Task requirements:
Nothing in the records that follow should differ once you have copied them out.

◇ ◇ ◇

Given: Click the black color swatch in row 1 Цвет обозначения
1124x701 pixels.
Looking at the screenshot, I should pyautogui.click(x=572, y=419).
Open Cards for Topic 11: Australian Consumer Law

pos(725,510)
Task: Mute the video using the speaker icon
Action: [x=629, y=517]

◇ ◇ ◇

Response to the task:
Given: Click the black color swatch in row 1 Цвет обозначения
1124x701 pixels.
Looking at the screenshot, I should pyautogui.click(x=572, y=419).
Open Cards for Topic 11: Australian Consumer Law

pos(725,510)
Task: Mute the video using the speaker icon
Action: [x=629, y=517]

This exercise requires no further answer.